Work to be completed:
From the data below, pull out every line that contains the string "height", matching case exactly.

Provided data:

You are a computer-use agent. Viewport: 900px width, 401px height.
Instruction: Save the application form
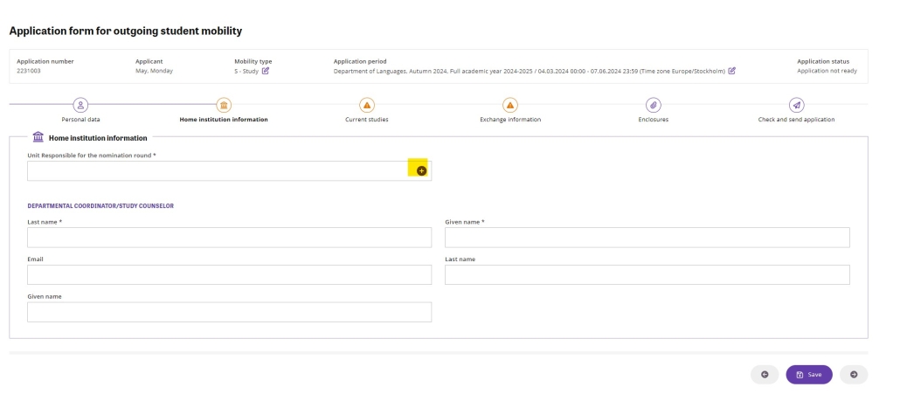click(x=808, y=374)
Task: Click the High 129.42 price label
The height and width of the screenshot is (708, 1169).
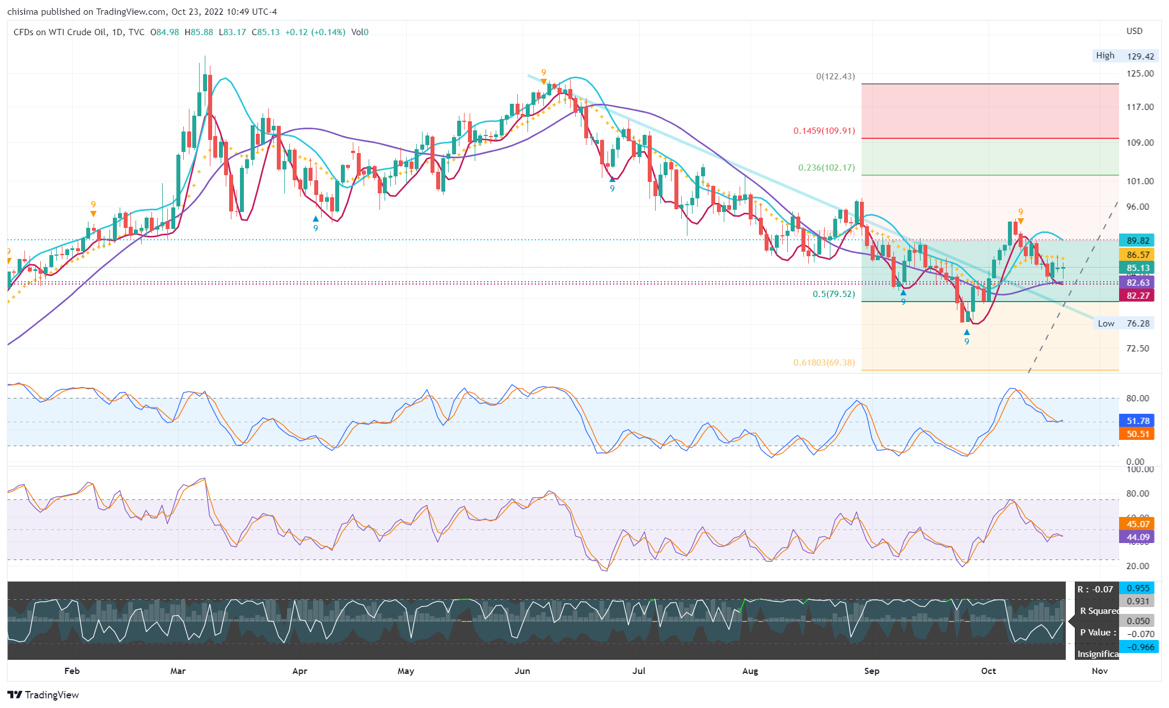Action: coord(1126,56)
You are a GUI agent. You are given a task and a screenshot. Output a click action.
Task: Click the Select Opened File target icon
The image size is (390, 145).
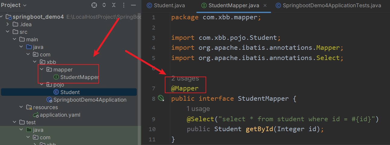[94, 5]
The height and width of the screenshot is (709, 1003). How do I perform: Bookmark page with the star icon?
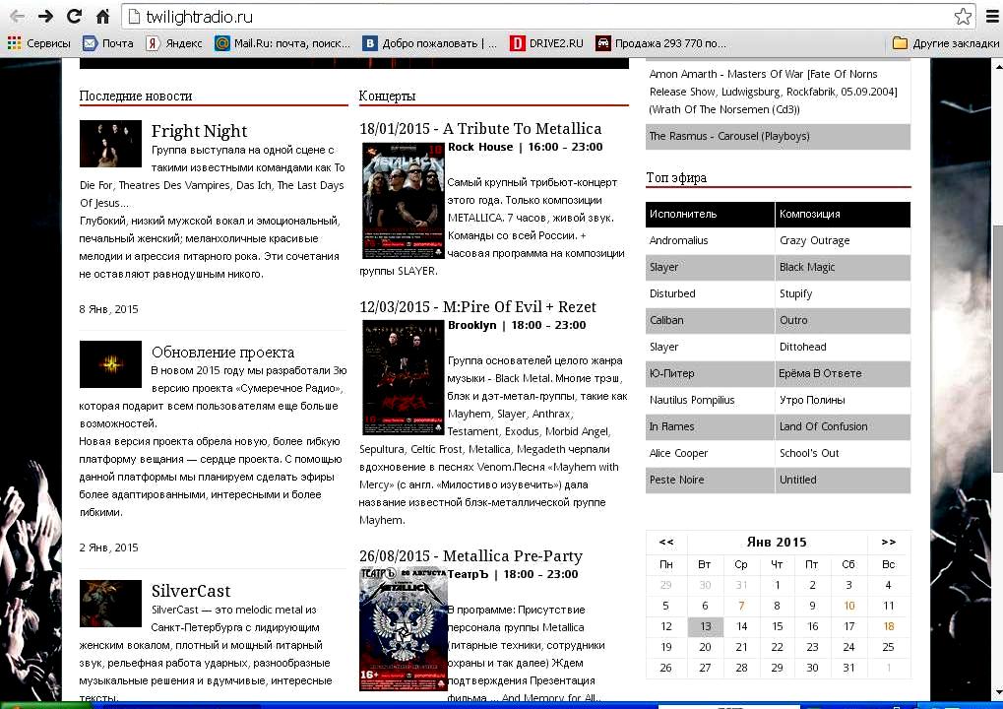962,17
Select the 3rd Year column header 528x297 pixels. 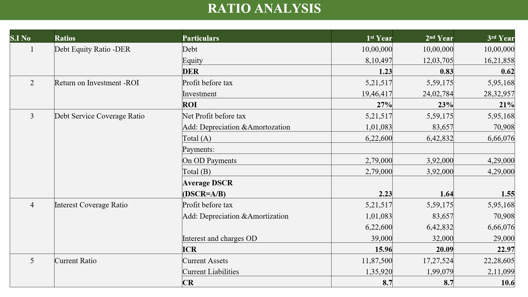pos(501,38)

Reply to the task:
You are a computer-use agent. Viewport: 900px width, 401px height.
The height and width of the screenshot is (708, 1169).
The height and width of the screenshot is (709, 1003). How do I perform: Bookmark page with the star icon?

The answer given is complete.